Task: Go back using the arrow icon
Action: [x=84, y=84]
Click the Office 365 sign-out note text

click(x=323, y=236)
--------
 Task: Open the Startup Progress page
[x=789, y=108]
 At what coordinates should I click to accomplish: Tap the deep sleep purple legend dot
--------
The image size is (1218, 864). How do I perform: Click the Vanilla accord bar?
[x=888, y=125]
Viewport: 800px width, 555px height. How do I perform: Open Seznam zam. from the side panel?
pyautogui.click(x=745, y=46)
--------
= Your assignment =
Give back exactly the lines of the listing above that run from the line with "Task: Open the Startup Progress page" to the line with "At what coordinates", inclusive.

= Answer to this exercise =
 Task: Open the Startup Progress page
[x=789, y=108]
 At what coordinates should I click to accomplish: Tap the deep sleep purple legend dot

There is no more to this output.